Tapping family members for senior leadership roles, especially newly-created positions, always carries risk inside a family-owned organization, according to Jennifer Pendergast, the former executive director of the Ward Center for Family Enterprises at Northwestern University’s Kellogg School of Management.

“They might be qualified, but the optics are an issue,” she said in a phone interview. “It could create serious problems with senior leaders who are not family members, who feel this is not a real meritocracy. Then you have issues on attracting outside talent.”

To alleviate those risks, Ford needs to clearly establish the expertise that each family member brings to their role, Pendergast said. “It can be a positive, because they will care more about the values of the business. But it has to be managed well.”
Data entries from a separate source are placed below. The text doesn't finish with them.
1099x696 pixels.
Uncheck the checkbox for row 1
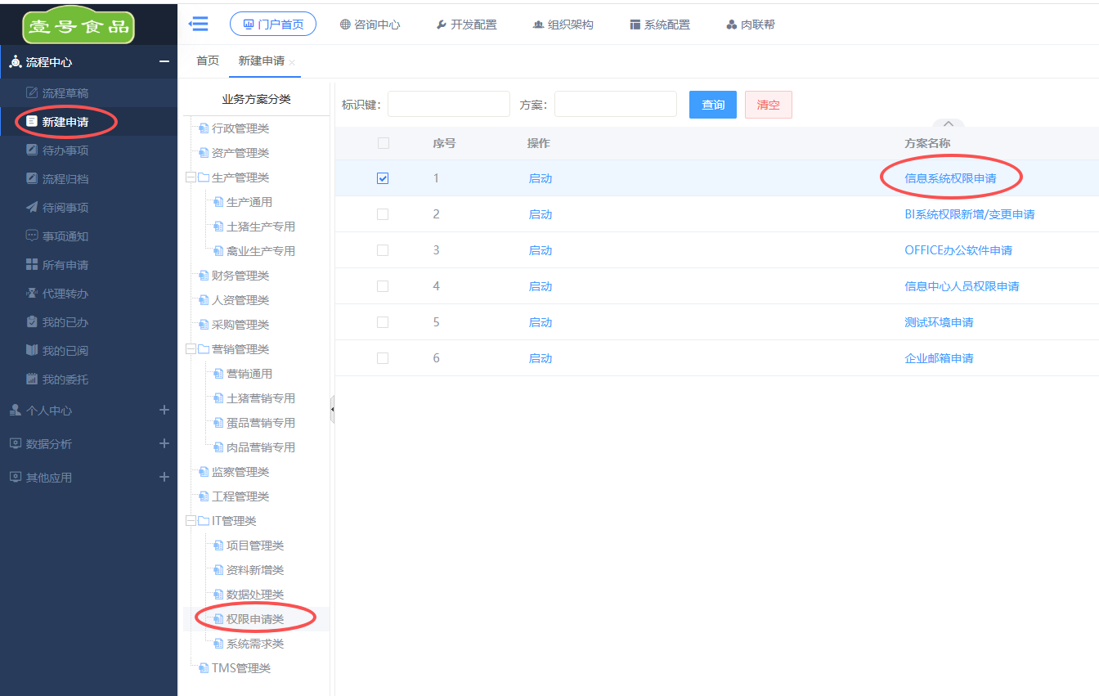click(383, 178)
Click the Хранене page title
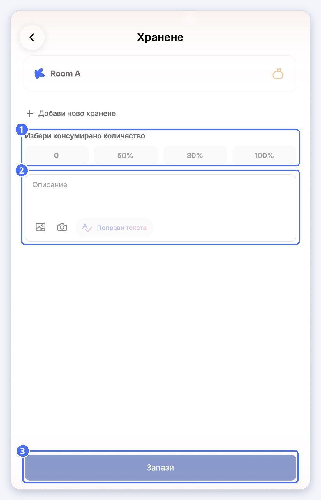 pos(160,37)
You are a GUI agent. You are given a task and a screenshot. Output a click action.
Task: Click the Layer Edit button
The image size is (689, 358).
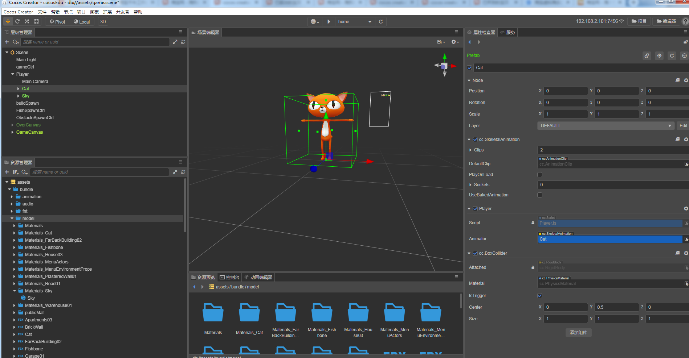[x=683, y=126]
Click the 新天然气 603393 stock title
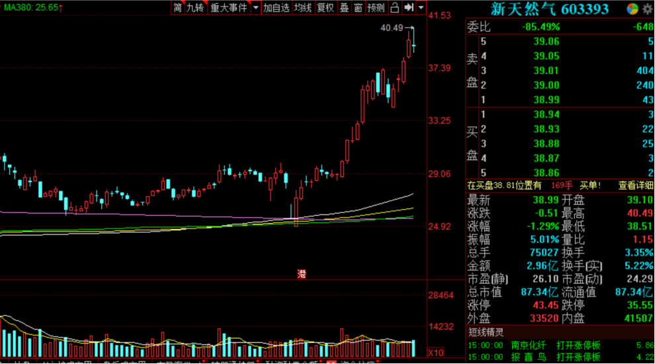The height and width of the screenshot is (364, 655). click(549, 9)
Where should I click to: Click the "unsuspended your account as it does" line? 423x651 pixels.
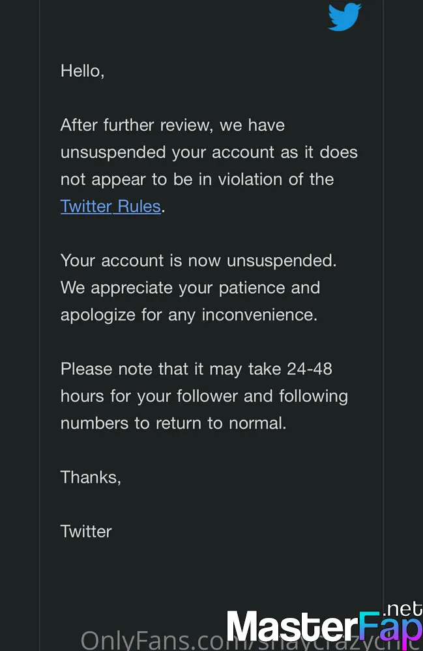209,152
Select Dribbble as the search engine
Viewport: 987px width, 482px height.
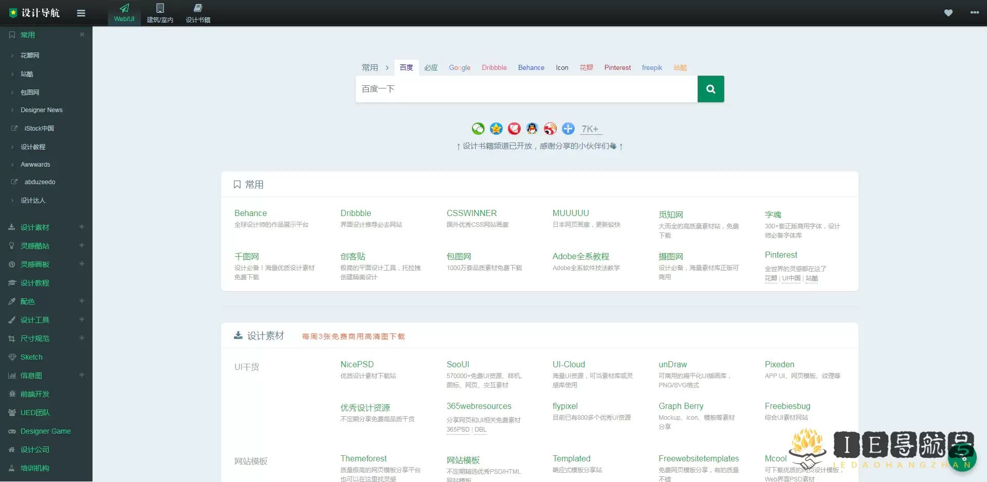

Executive Chair Bill Ford established a special hiring standard for family members: They must have at least five years’ experience outside the company and degrees from two top universities, a company spokesman said. William Clay Ford III has degrees from Princeton University and the Massachusetts Institute of Technology and worked for a decade in venture capital and as an entrepreneur.

At French luxury conglomerate LVMH Moet Hennessy Louis Vuitton SE, all of Chief Executive Officer and Chairman Bernard Arnault’s children have roles within the group, with the two oldest, Delphine and Antoine, on the board, paving the way for the eventual succession to the next generation. But every Arnault family member has paid his or her dues, though, by working on smaller brands first and rising up through the ranks.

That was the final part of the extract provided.